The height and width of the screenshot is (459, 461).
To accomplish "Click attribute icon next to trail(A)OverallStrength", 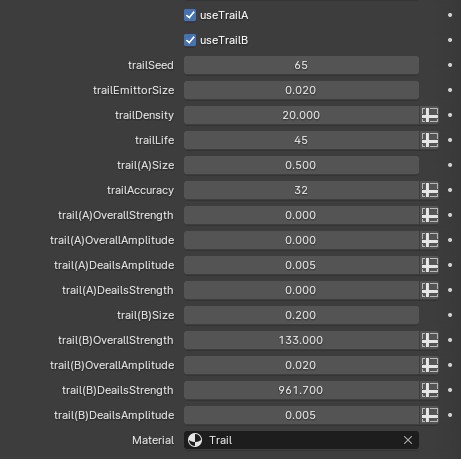I will coord(430,215).
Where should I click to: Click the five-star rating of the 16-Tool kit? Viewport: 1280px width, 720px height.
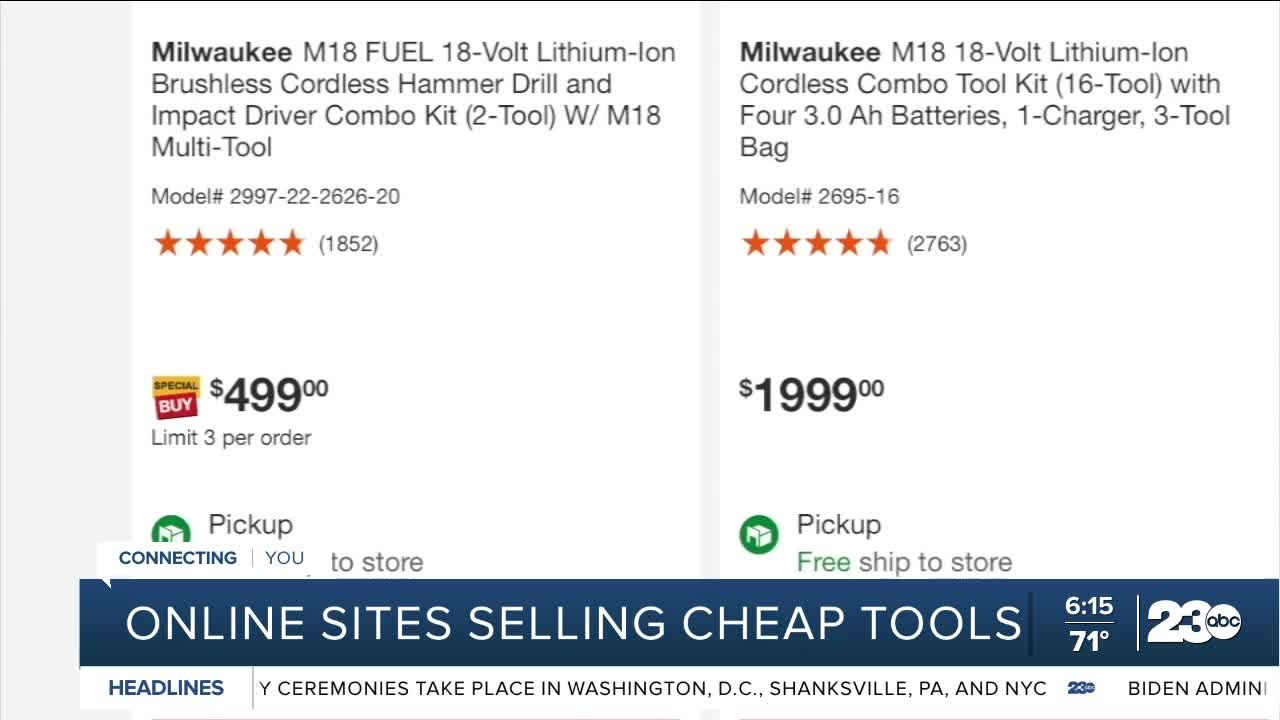click(816, 243)
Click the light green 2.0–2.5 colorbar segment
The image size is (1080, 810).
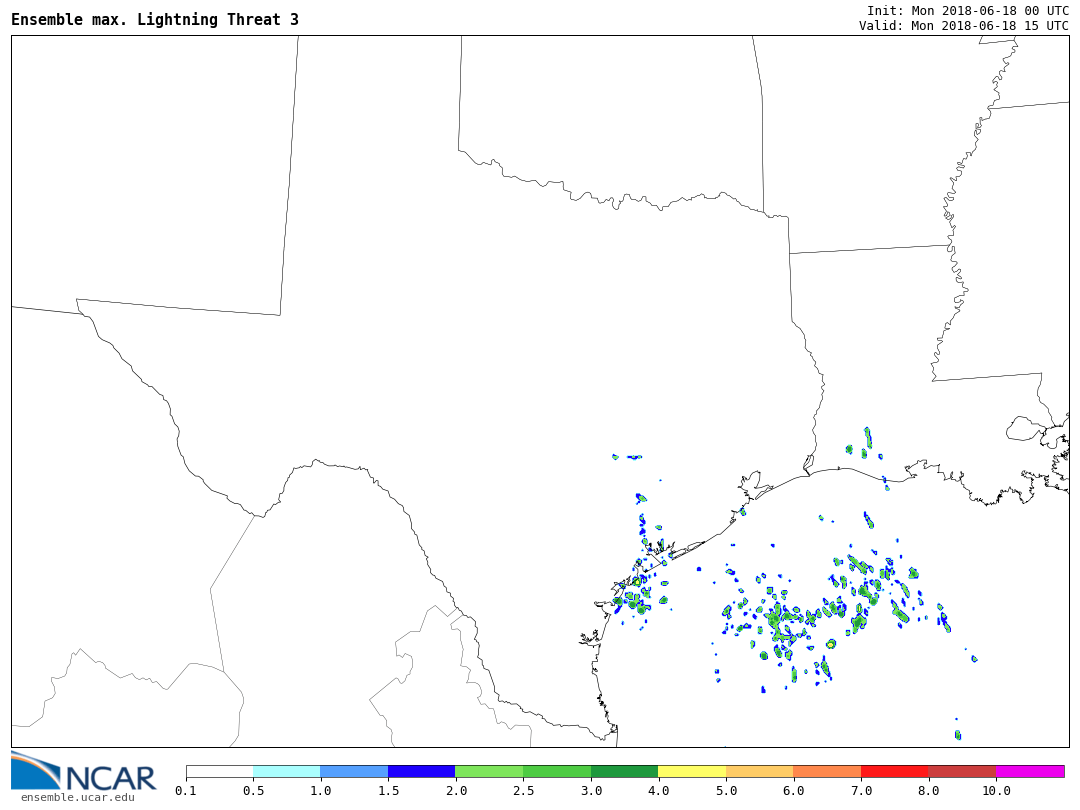[489, 771]
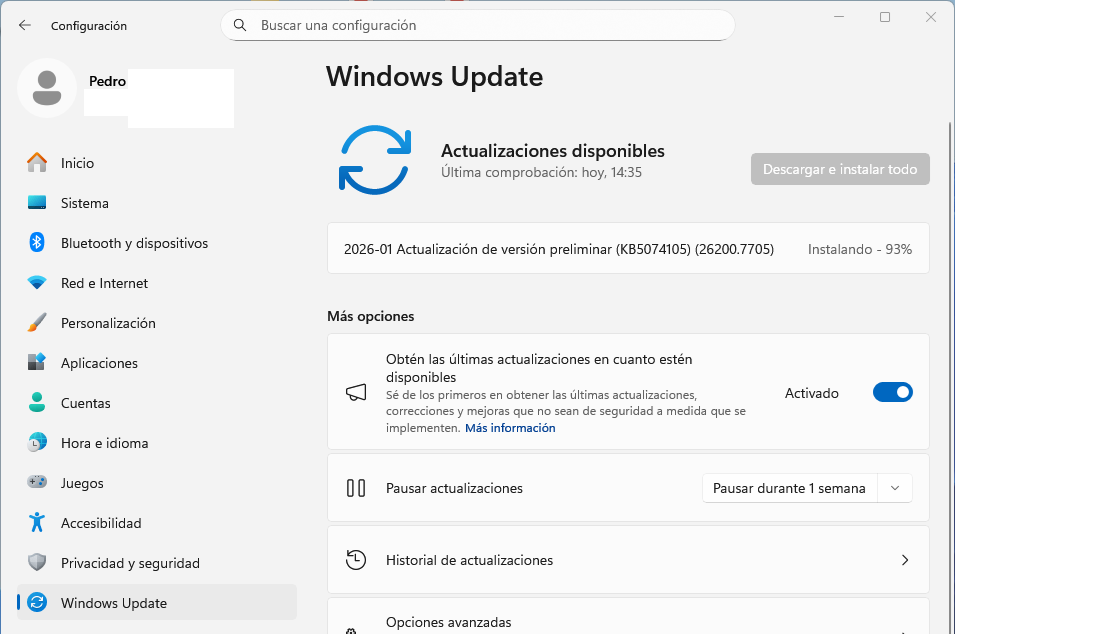
Task: Disable the latest updates toggle switch
Action: click(x=892, y=393)
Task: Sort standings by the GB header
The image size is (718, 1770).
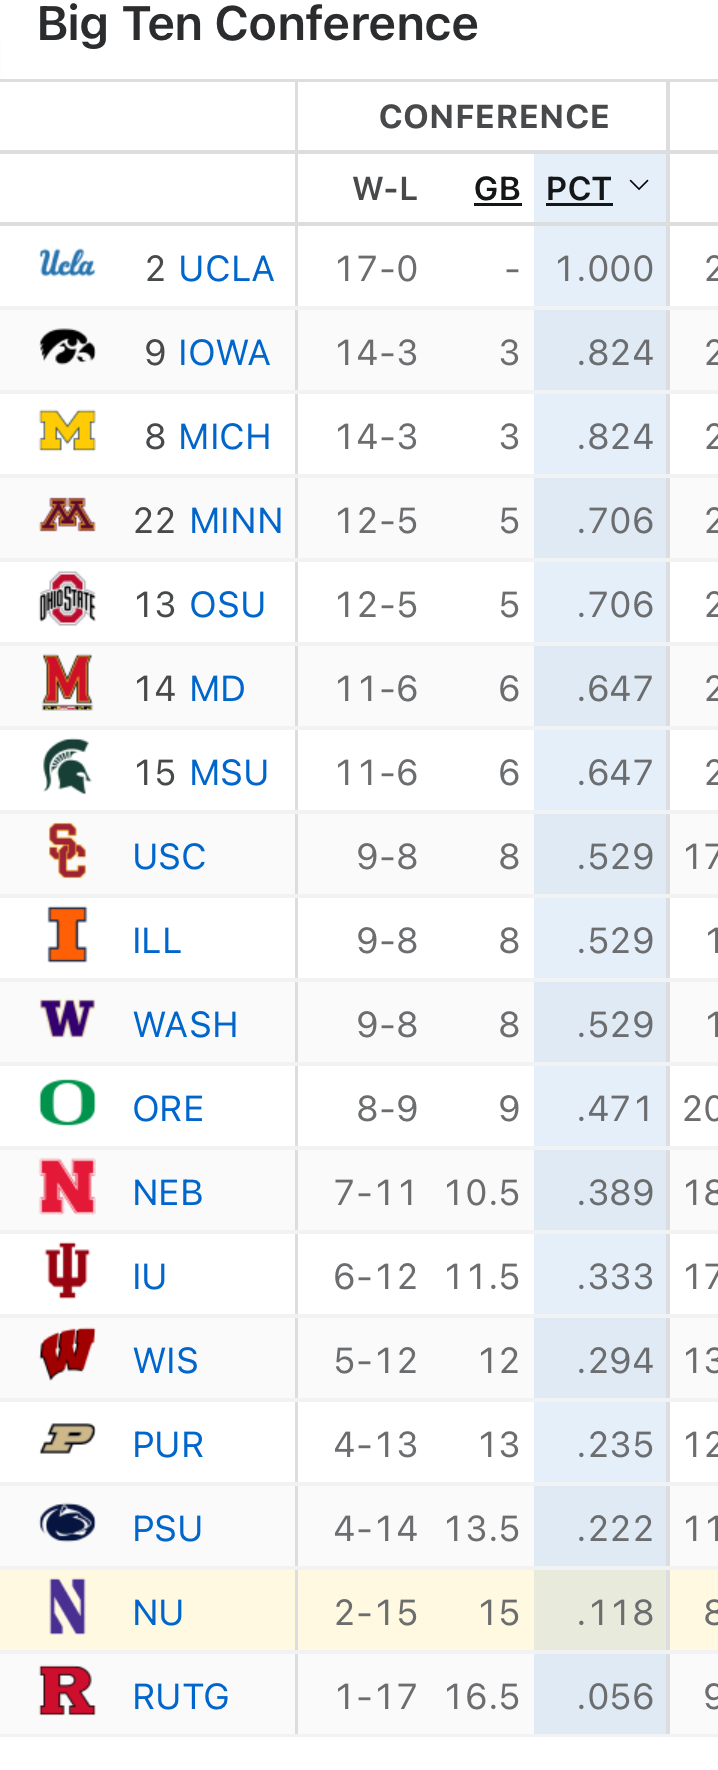Action: pos(497,189)
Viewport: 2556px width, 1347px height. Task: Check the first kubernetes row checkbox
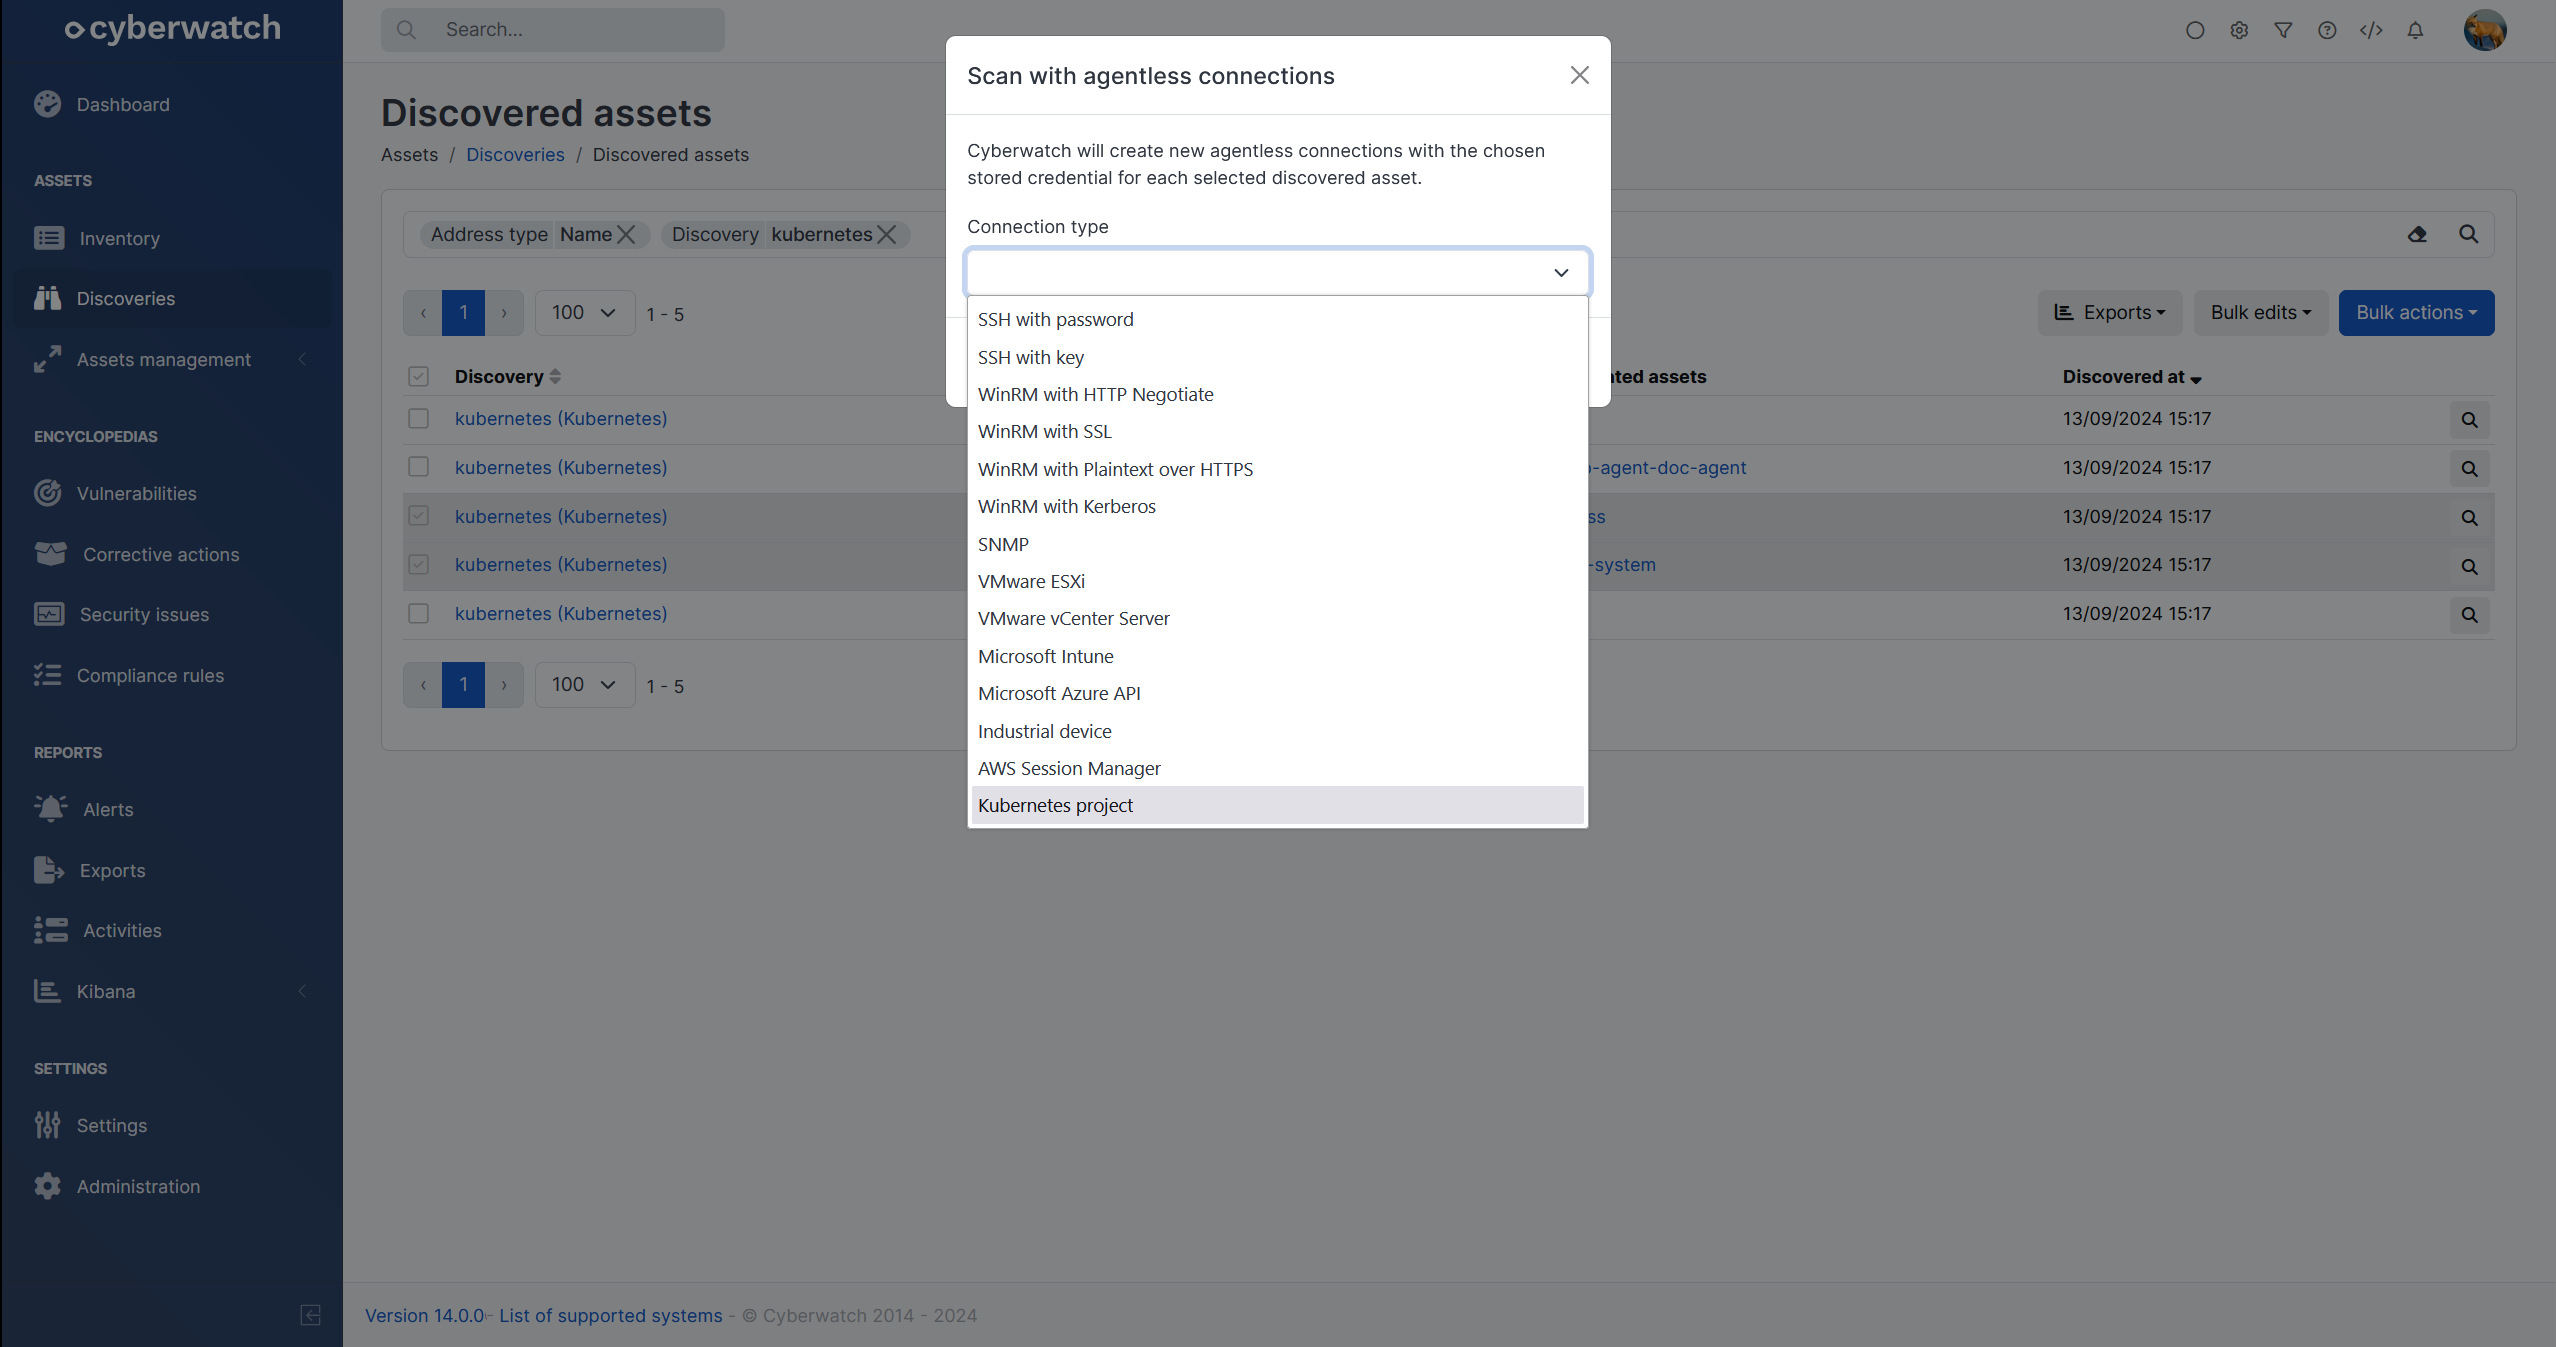tap(418, 418)
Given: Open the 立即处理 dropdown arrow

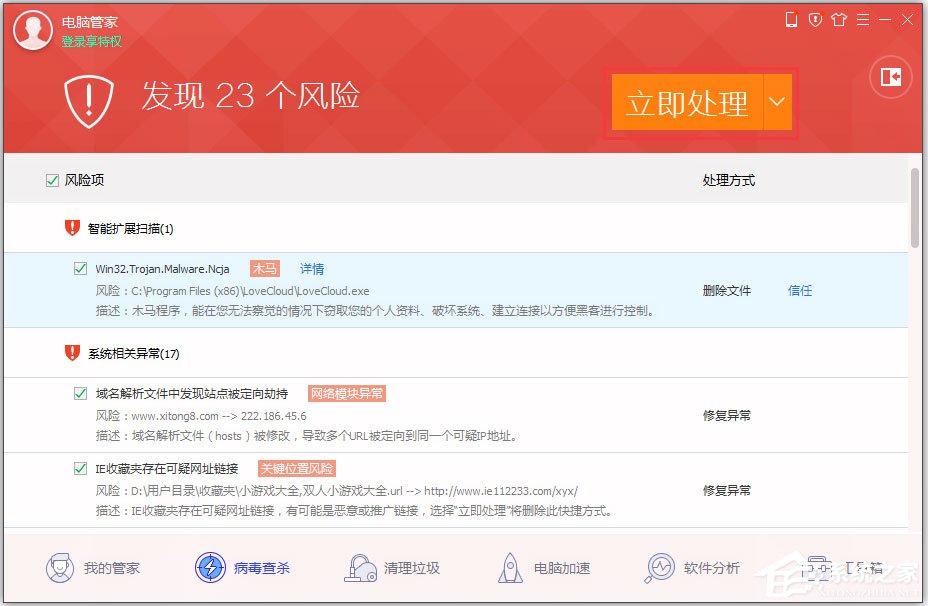Looking at the screenshot, I should pos(775,102).
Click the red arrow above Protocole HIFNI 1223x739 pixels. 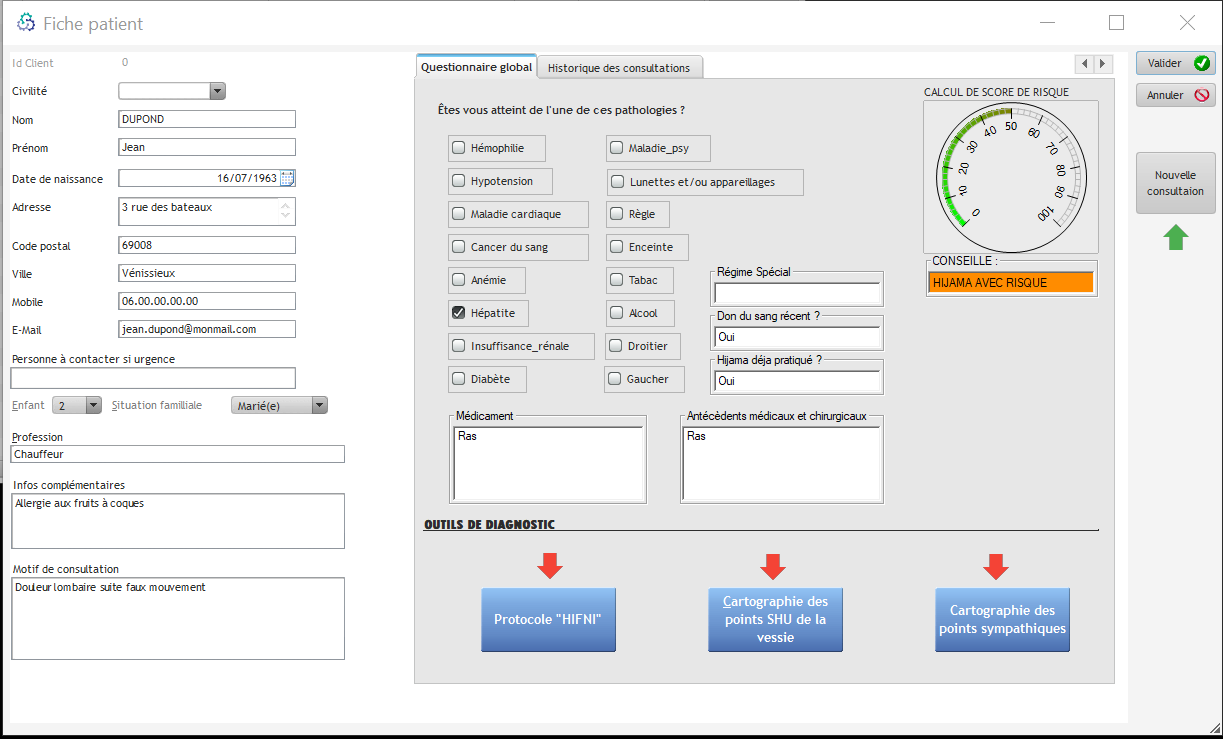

....

● What to do: Copy the lines from the one containing "Given: Open the 立即处理 dropdown arrow" through the end of the material, inclusive, substituting "drop-down button" for "dropdown arrow" and changing nothing else. Omit the pictures from your answer.

● Task solution:
Given: Open the 立即处理 drop-down button

Looking at the screenshot, I should pos(775,102).
Click the red arrow above Protocole HIFNI 1223x739 pixels. 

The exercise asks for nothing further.